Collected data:
____________

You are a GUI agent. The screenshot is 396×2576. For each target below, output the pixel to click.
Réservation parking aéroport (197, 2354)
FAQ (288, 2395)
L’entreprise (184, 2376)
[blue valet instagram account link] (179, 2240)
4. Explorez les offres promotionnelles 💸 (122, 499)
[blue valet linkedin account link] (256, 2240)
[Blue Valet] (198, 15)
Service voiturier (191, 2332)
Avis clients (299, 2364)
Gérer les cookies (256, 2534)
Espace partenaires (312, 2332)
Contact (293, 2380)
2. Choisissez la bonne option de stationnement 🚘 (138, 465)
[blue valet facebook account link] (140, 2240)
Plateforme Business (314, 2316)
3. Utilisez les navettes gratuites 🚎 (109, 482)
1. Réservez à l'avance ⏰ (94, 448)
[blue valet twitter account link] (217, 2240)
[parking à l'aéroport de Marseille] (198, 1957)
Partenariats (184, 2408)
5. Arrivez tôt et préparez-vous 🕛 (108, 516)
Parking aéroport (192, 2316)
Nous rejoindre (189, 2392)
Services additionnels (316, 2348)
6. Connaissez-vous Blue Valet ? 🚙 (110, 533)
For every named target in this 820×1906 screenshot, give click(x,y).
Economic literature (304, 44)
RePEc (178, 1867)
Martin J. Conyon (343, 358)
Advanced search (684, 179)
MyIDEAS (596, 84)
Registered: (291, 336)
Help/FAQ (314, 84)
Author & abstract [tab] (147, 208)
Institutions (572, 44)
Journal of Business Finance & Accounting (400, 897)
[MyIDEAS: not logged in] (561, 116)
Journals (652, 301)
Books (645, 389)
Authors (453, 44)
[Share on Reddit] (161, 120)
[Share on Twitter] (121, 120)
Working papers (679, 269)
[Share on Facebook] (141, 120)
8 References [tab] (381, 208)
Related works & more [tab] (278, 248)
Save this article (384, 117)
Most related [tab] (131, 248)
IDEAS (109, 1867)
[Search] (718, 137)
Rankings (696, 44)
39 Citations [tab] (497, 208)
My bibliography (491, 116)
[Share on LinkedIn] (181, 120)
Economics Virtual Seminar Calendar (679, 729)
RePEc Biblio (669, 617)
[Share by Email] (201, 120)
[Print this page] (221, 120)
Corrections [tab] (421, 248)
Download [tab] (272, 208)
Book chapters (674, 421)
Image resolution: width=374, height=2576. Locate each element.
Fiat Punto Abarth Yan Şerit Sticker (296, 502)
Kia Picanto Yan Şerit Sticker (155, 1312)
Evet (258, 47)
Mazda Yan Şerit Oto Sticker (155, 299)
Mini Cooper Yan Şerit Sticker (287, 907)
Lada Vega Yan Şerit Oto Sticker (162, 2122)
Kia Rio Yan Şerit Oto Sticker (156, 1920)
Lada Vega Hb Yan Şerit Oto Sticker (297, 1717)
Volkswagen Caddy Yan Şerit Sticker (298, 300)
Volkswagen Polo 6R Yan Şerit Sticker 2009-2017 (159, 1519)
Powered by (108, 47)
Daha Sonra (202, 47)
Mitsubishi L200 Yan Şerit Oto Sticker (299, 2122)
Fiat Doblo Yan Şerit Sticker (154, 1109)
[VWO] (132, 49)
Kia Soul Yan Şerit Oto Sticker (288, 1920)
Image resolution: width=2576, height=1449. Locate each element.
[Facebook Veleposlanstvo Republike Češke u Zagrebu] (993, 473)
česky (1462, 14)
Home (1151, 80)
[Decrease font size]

____________

■ **AIM OF THE TASK**: Down to the last line, return the data above exactly.

■ **EXERCISE RESULT**:
You are a GUI agent. The screenshot is 396×2576. For each target below, output the pixel to click.
Réservation parking aéroport (197, 2354)
FAQ (288, 2395)
L’entreprise (184, 2376)
[blue valet instagram account link] (179, 2240)
4. Explorez les offres promotionnelles 💸 (122, 499)
[blue valet linkedin account link] (256, 2240)
[Blue Valet] (198, 15)
Service voiturier (191, 2332)
Avis clients (299, 2364)
Gérer les cookies (256, 2534)
Espace partenaires (312, 2332)
Contact (293, 2380)
2. Choisissez la bonne option de stationnement 🚘 (138, 465)
[blue valet facebook account link] (140, 2240)
Plateforme Business (314, 2316)
3. Utilisez les navettes gratuites 🚎 (109, 482)
1. Réservez à l'avance ⏰ (94, 448)
[blue valet twitter account link] (217, 2240)
[parking à l'aéroport de Marseille] (198, 1957)
Partenariats (184, 2408)
5. Arrivez tôt et préparez-vous 🕛 (108, 516)
Parking aéroport (192, 2316)
Nous rejoindre (189, 2392)
Services additionnels (316, 2348)
6. Connaissez-vous Blue Valet ? 🚙 (110, 533)
For every named target in this 820×1906 screenshot, give click(x,y).
Economic literature (304, 44)
RePEc (178, 1867)
Martin J. Conyon (343, 358)
Advanced search (684, 179)
MyIDEAS (596, 84)
Registered: (291, 336)
Help/FAQ (314, 84)
Author & abstract [tab] (147, 208)
Institutions (572, 44)
Journal of Business Finance & Accounting (400, 897)
[MyIDEAS: not logged in] (561, 116)
Journals (652, 301)
Books (645, 389)
Authors (453, 44)
[Share on Reddit] (161, 120)
[Share on Twitter] (121, 120)
Working papers (679, 269)
[Share on Facebook] (141, 120)
8 References [tab] (381, 208)
Related works & more [tab] (278, 248)
Save this article (384, 117)
Most related [tab] (131, 248)
IDEAS (109, 1867)
[Search] (718, 137)
Rankings (696, 44)
39 Citations [tab] (497, 208)
My bibliography (491, 116)
[Share on LinkedIn] (181, 120)
Economics Virtual Seminar Calendar (679, 729)
RePEc Biblio (669, 617)
[Share by Email] (201, 120)
[Print this page] (221, 120)
Corrections [tab] (421, 248)
Download [tab] (272, 208)
Book chapters (674, 421)
Image resolution: width=374, height=2576. Locate each element.
Fiat Punto Abarth Yan Şerit Sticker (296, 502)
Kia Picanto Yan Şerit Sticker (155, 1312)
Evet (258, 47)
Mazda Yan Şerit Oto Sticker (155, 299)
Mini Cooper Yan Şerit Sticker (287, 907)
Lada Vega Yan Şerit Oto Sticker (162, 2122)
Kia Rio Yan Şerit Oto Sticker (156, 1920)
Lada Vega Hb Yan Şerit Oto Sticker (297, 1717)
Volkswagen Caddy Yan Şerit Sticker (298, 300)
Volkswagen Polo 6R Yan Şerit Sticker 2009-2017 (159, 1519)
Powered by (108, 47)
Daha Sonra (202, 47)
Mitsubishi L200 Yan Şerit Oto Sticker (299, 2122)
Fiat Doblo Yan Şerit Sticker (154, 1109)
[VWO] (132, 49)
Kia Soul Yan Şerit Oto Sticker (288, 1920)
Image resolution: width=2576, height=1449. Locate each element.
[Facebook Veleposlanstvo Republike Češke u Zagrebu] (993, 473)
česky (1462, 14)
Home (1151, 80)
[Decrease font size]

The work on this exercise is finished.